Darauf muss man derzeit gottseidank nicht lange warten, denn ihnen fällt immer wieder etwas neues ein. Regierungschef Alexis Tsipras hat jetzt die Reparationsforderungen an Deutschland erneut thematisiert, was natürlich gar nicht geht. Der Deutsche ist gern bereit, sich an allen möglichen NS-Mahnmalen im In- und Ausland Asche aufs Haupt zu streuen und Kränze niederzulegen.
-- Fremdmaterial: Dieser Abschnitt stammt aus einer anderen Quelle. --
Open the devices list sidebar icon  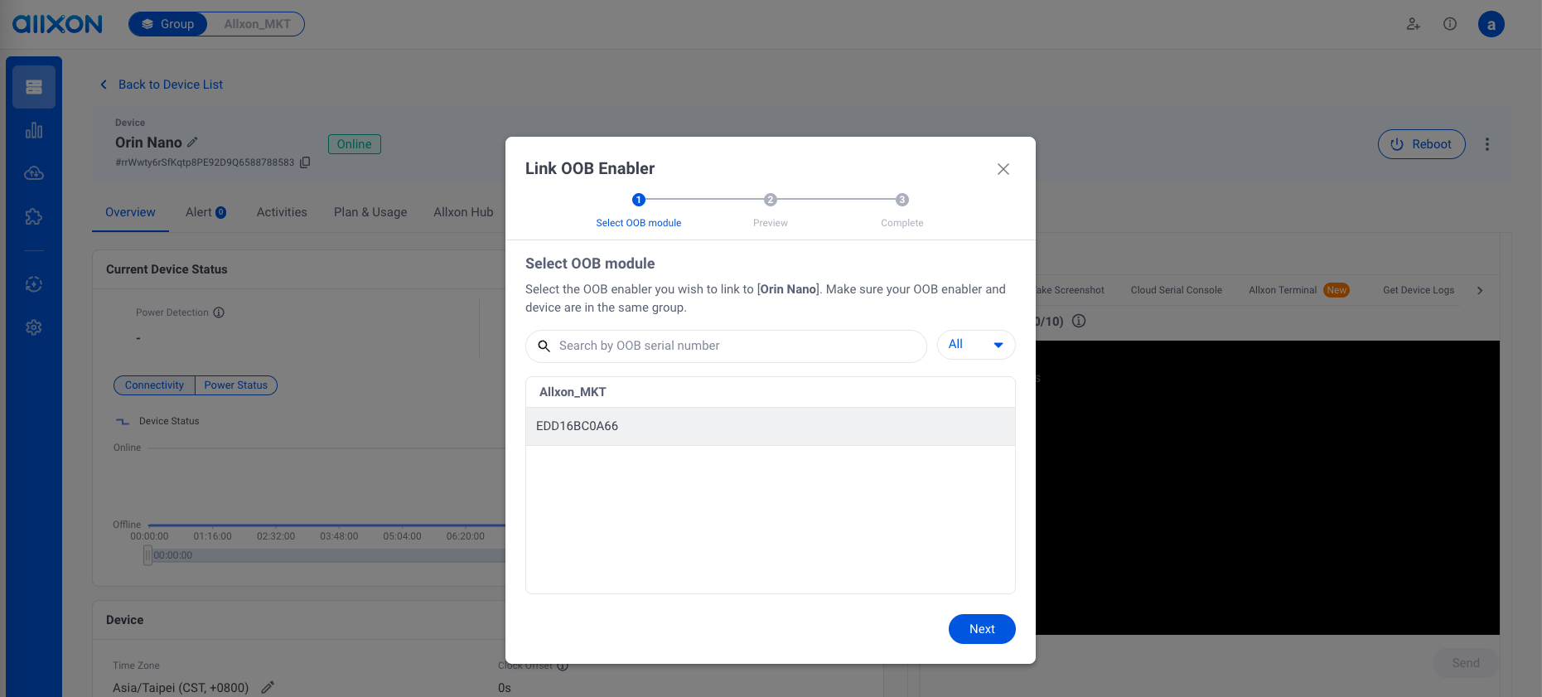pyautogui.click(x=34, y=87)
Aber wenn es um Geld geht, ist Schluss mit lustig!

Was das eigentliche Thema angeht, die „Reformen“, die von der EU von Griechenland verlangt werden, hat man ja in der Mainstreammedien inzwischen wieder Oberwasser, weil es so aussieht, dass sich die griechische Regierung dem Druck gebeugt hat und wieder mit der Troika, die jetzt „die Institutionen“ heißt, zusammenarbeitet. Der Euro-Gruppen-Chef, die holländische Gilletefresse Jeroen Dijsselbloem, grinst inzwischen wieder recht zufrieden, nachdem er kurz nach der Wahl bei der Abfuhr, die ihm in Athen erteilt wurde, recht orientierungslos in die Kameras guckte.

Dieses Grinsen ist aber wohl etwas verfrüht. Denn noch ist das Rennen nicht entschieden. Ich denke, es wird noch einige Überraschungen bei dem Thema geben. Den Herren Dijsselbloem und Schäuble wird das dumme Grinsen noch vergehen!